Damien: Oui! Avec l’aide d’un médecin, d’un nutritionniste ou d’un diététicien, on peut réapprendre à manger sainement. Saviez-vous, par exemple, que le sel fait grimper le taux de sucre dans le sang? Supprimez la salière à table, remplacez-la par quelques épices: on s’habitue vite à manger moins salé. Des petits conseils, comme cuire ses pates al dente pour réduire leur indice glycémique, ou privilégier le pain complet, le quinoa et les fruits secs – des aliments à faible indice glycémique – sont faciles à appliquer.
On peut donc inverser la tendance rapidement?
Damien: Tout dépend du stade de prédiabète atteint. Mais une fois qu’un nouveau mode de vie est mis en place, ce qui prend du temps, les résultats positifs peuvent être rapides.
Et s’il est trop tard et que le diabète est déjà installé?
Damien: Dans ce cas, un mode de vie sain, bien que nécessaire, ne suffira pas. Un traitement médicamenteux oral, à prendre toute sa vie, sera prescrit par le médecin. Du moins en première intention, car si le diabète évolue, des injections quotidiennes d’insuline ne sont pas exclues. D’où l’importance d’une prise en charge!

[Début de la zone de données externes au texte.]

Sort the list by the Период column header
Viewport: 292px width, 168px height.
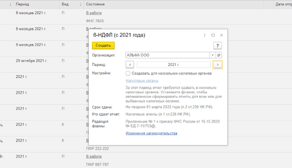(x=22, y=4)
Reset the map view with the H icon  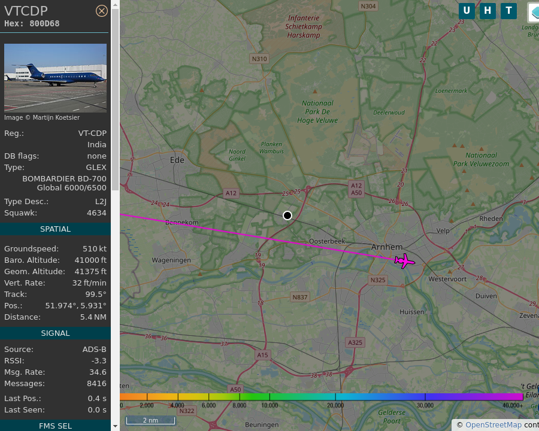click(487, 11)
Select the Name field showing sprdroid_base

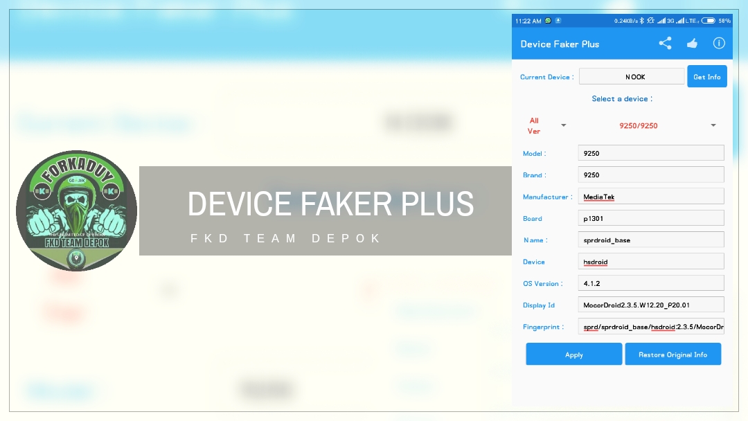point(650,239)
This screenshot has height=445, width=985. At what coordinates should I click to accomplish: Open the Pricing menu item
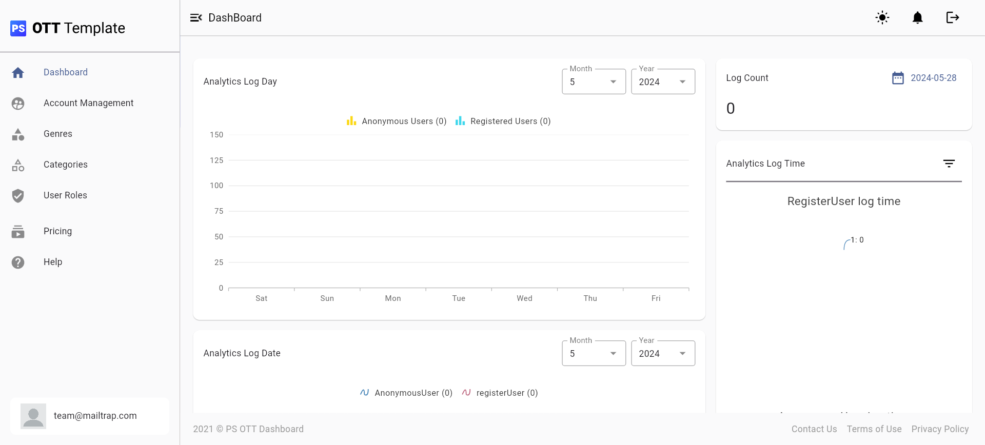click(x=57, y=231)
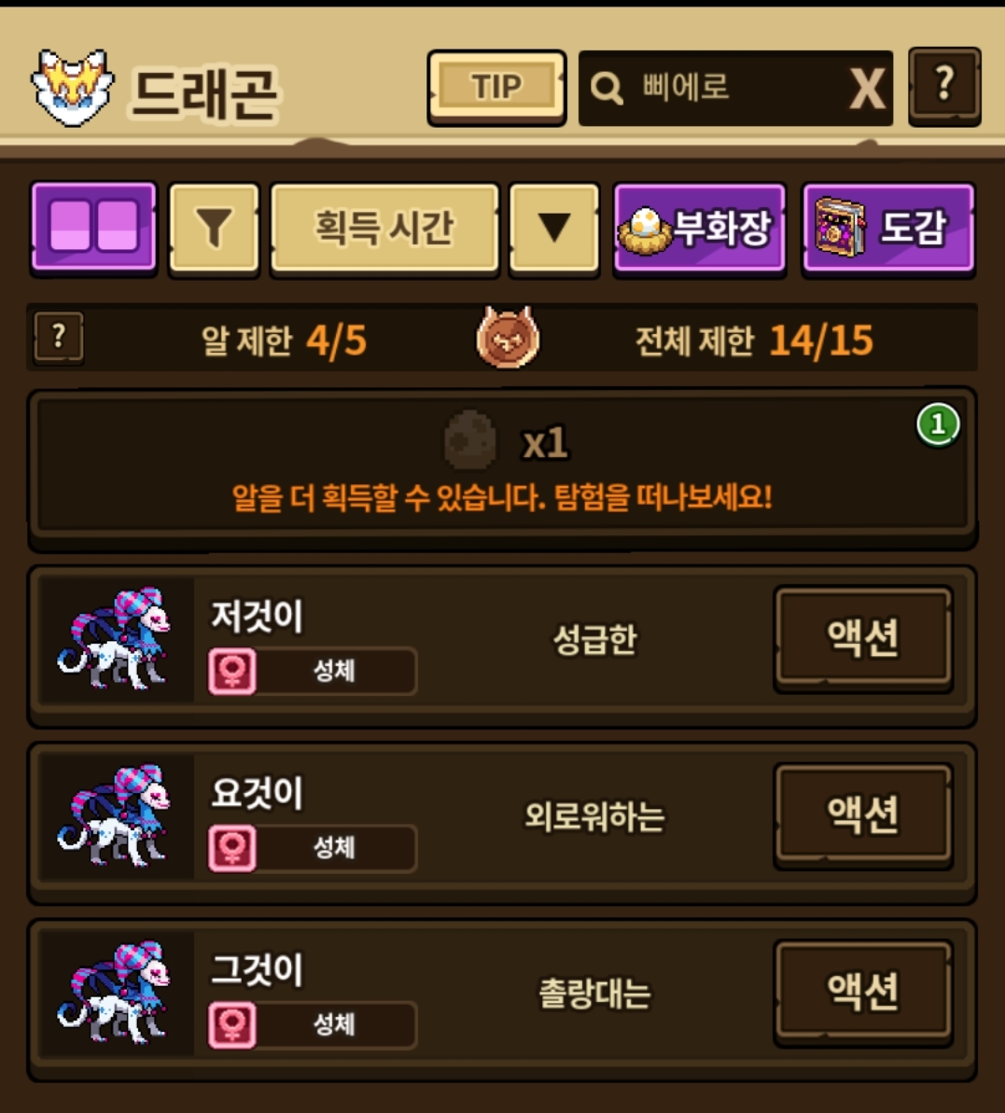Click the 삐에로 search input field
This screenshot has width=1005, height=1113.
(735, 88)
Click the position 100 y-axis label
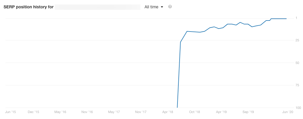 tap(298, 108)
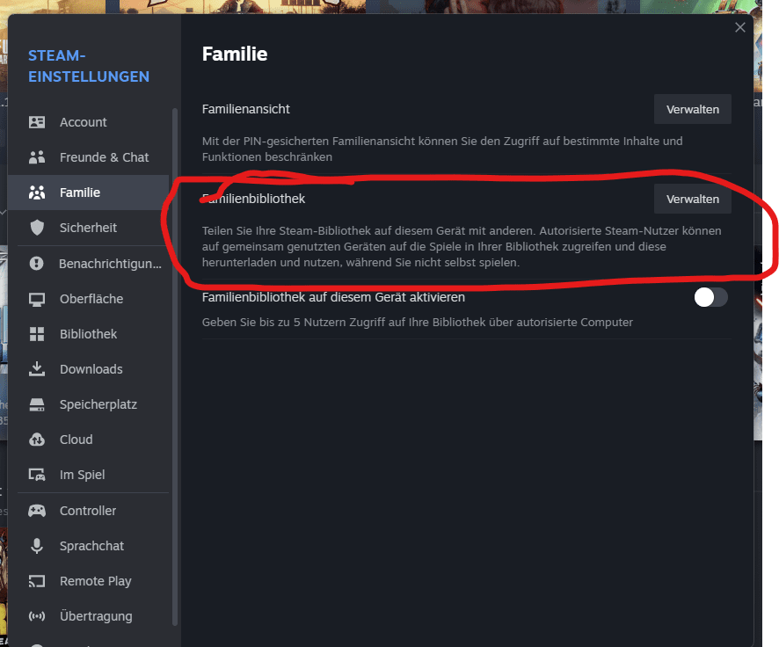Open Sprachchat via the microphone icon
Viewport: 779px width, 647px height.
37,546
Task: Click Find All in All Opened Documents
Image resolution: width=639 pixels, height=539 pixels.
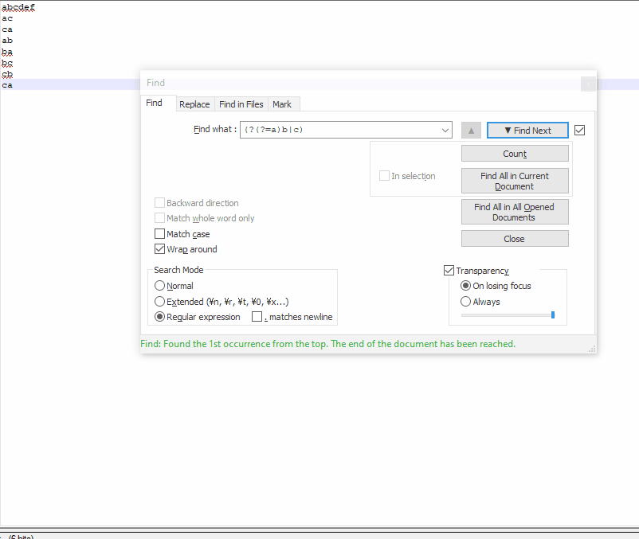Action: click(514, 212)
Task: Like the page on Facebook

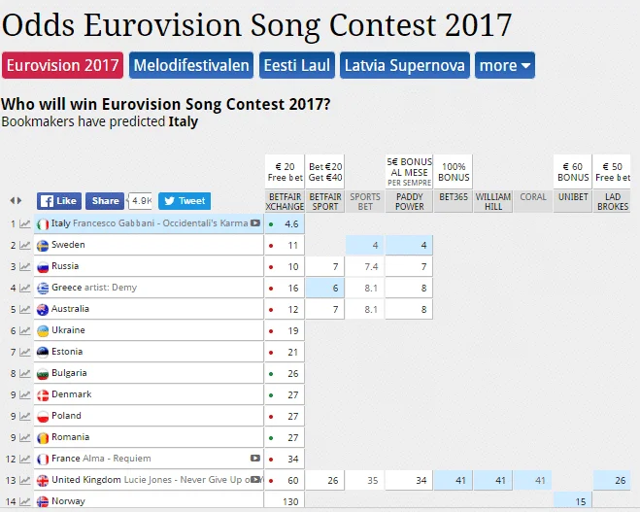Action: click(x=59, y=201)
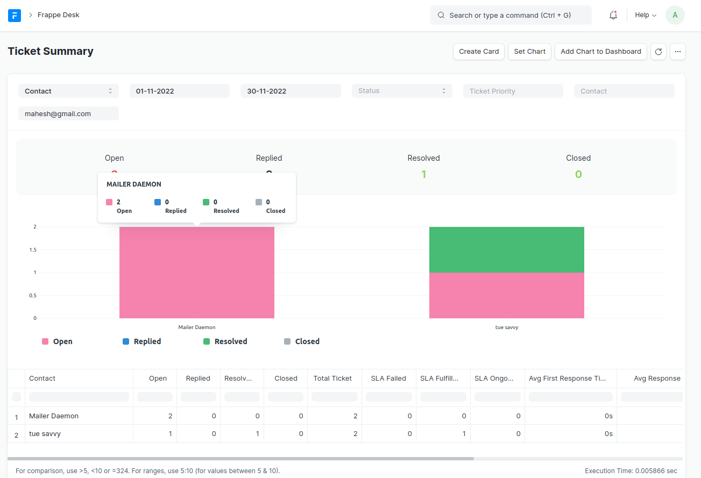Refresh the chart with the reload icon
701x478 pixels.
658,51
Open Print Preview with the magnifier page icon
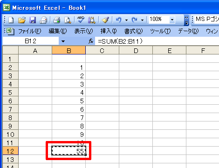 [68, 20]
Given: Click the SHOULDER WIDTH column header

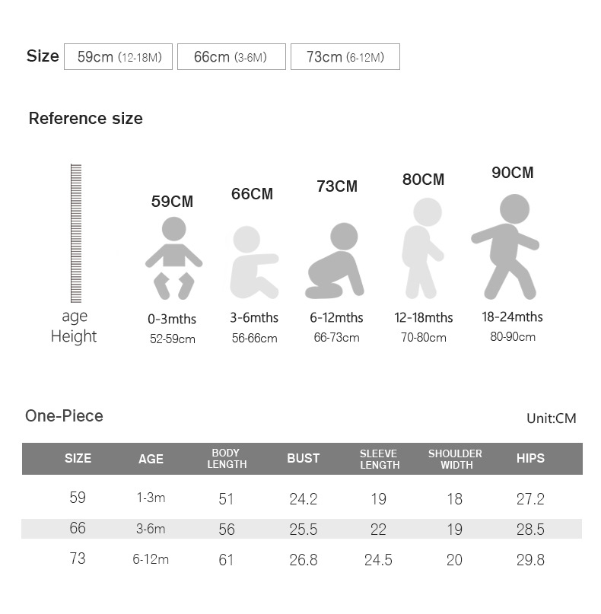Looking at the screenshot, I should pos(455,459).
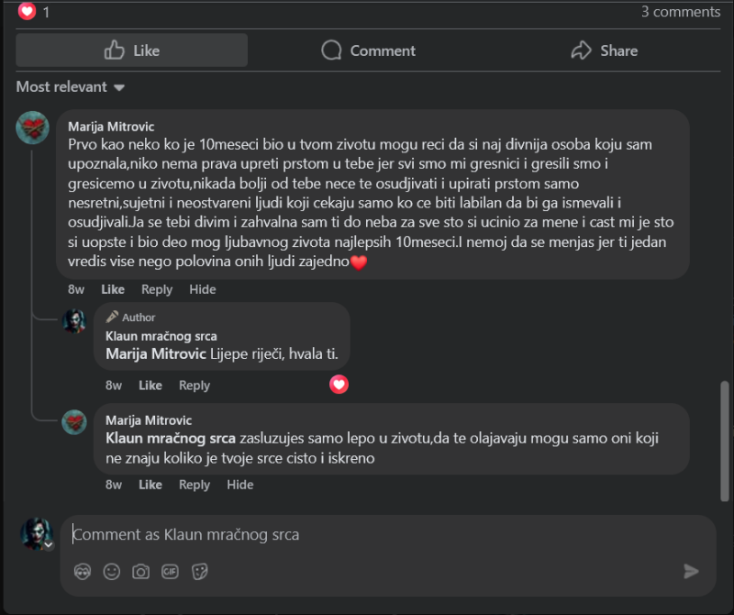
Task: Focus the 'Comment as Klaun mračnog srca' field
Action: pos(388,534)
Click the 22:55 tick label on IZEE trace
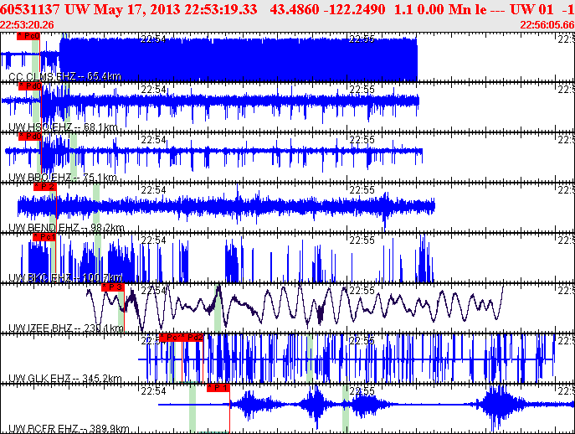This screenshot has height=434, width=575. tap(362, 291)
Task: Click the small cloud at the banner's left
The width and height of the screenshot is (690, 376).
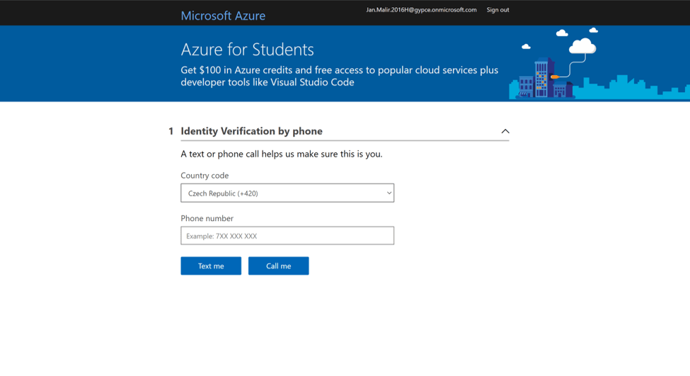Action: 526,47
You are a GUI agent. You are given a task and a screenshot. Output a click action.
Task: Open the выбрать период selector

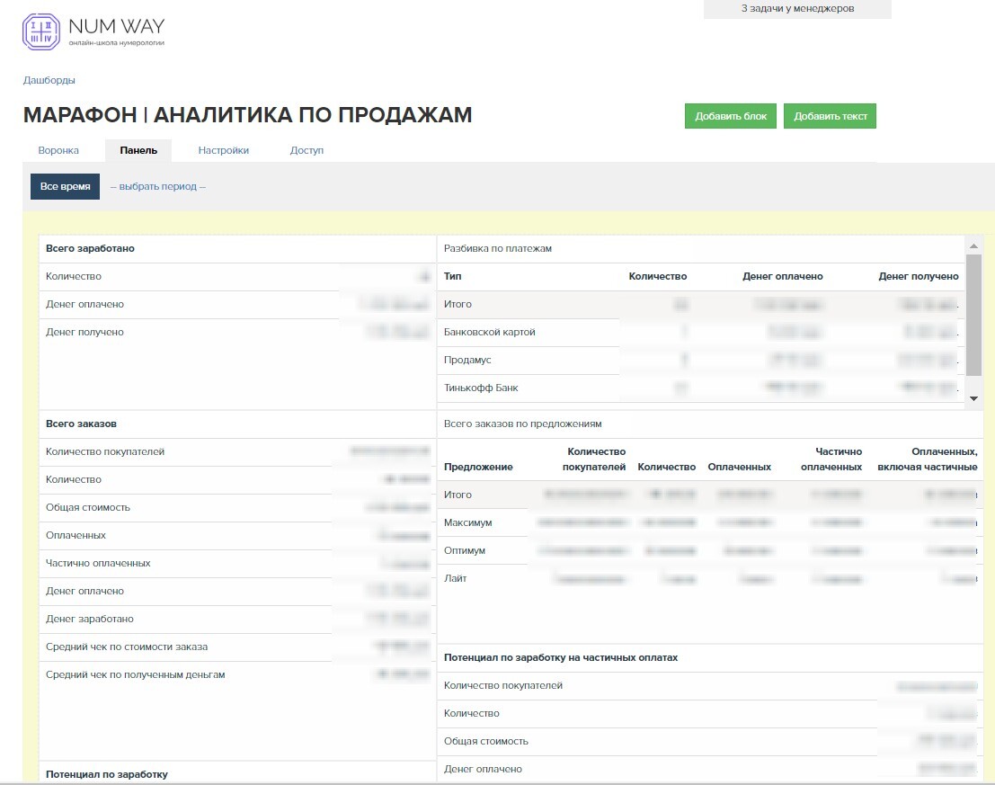(157, 187)
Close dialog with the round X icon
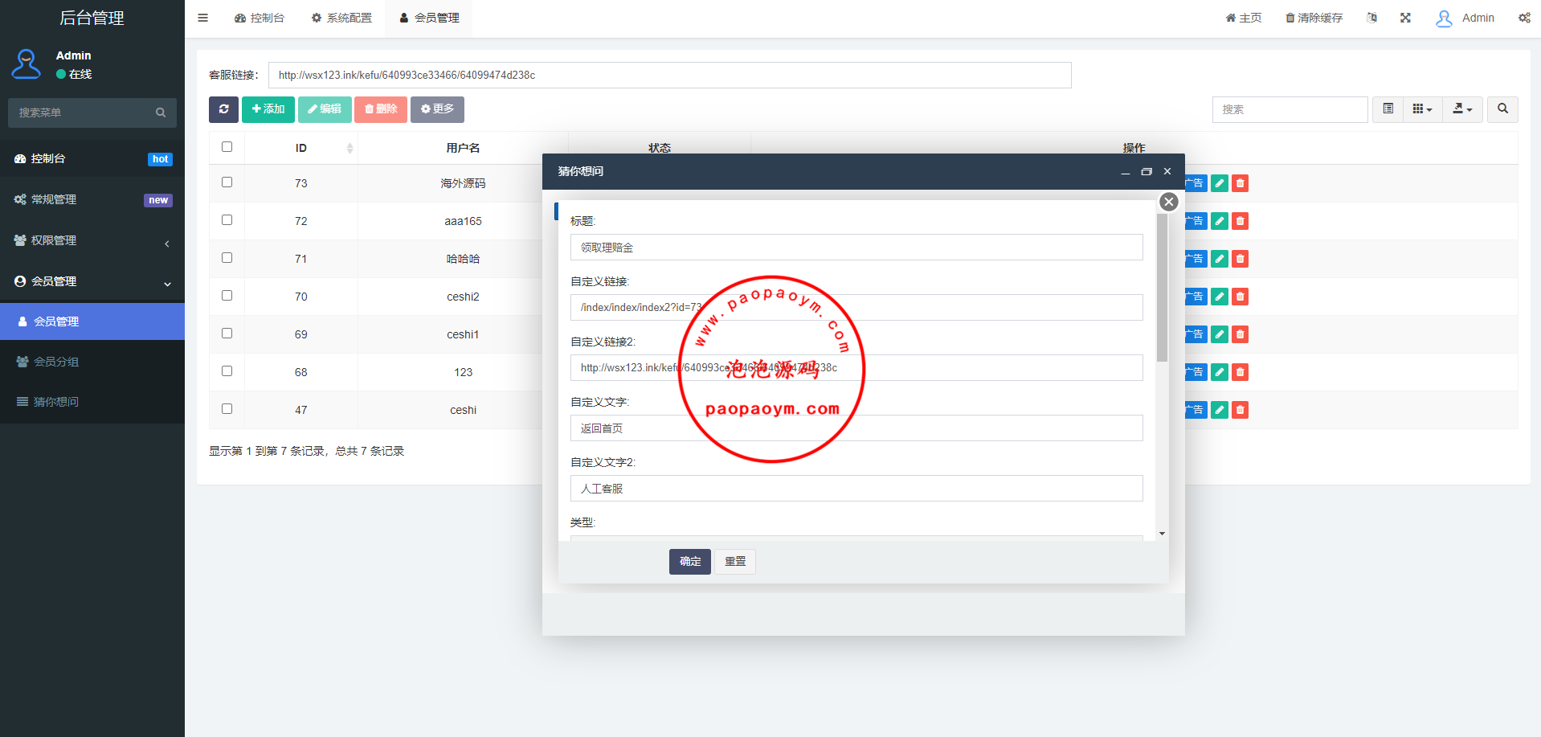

Sans ce traitement, quelles peuvent êtres les complications liées au diabète?
Damien: Pour simplifier, disons que tout le corps va fonctionner au ralenti. Cela peut entraîner des problèmes cardiovasculaires (hypertension, AVC…), circulatoires, rénaux, de cicatrisation (jusqu’à l’amputation si la gangrène s’installe), une cécité…
Le dépistage concerne plutôt les personnes âgées?
Fabienne: Pas forcément. L’éducation alimentaire prend du temps, et les jeunes ne sont pas souvent suivis régulièrement par un médecin. Je conseille à toute personne de se faire dépister, ceci étant une façon de les sensibiliser à la problématique du diabète.
Quels sont les facteurs de risque?
Damien: Le surpoids, l’obésité, la sédentarité, le manque d’activité physique, les antécédents familiaux de diabète, mais aussi les origines ethniques (les personnes originaires d’Asie du Sud-Est, de Turquie, et d’Afrique du Nord sont plus à risque), pour citer les principaux.
Que conseiller à nos lecteurs, s’ils se reconnaissent?
Damien: De consulter leur médecin pour un éventuel bilan sanguin. Le questionnaire FindRisc est facile à faire seul(e) et peut être un bon début, mais il ne donne qu’une indication du risque. En cas de doute, parlez-en à votre pharmacien(ne)! Pour vous conseiller et vous orienter éventuellement vers un médecin pour un diagnostic, il (elle) vous posera quelques questions. D’ailleurs, cela vaut aussi lors de la dispensation d’un médicament: pour vous proposer le bon remède et éviter les interactions et effets indésirables, ses questions, parfois gênantes, sont nécessaires!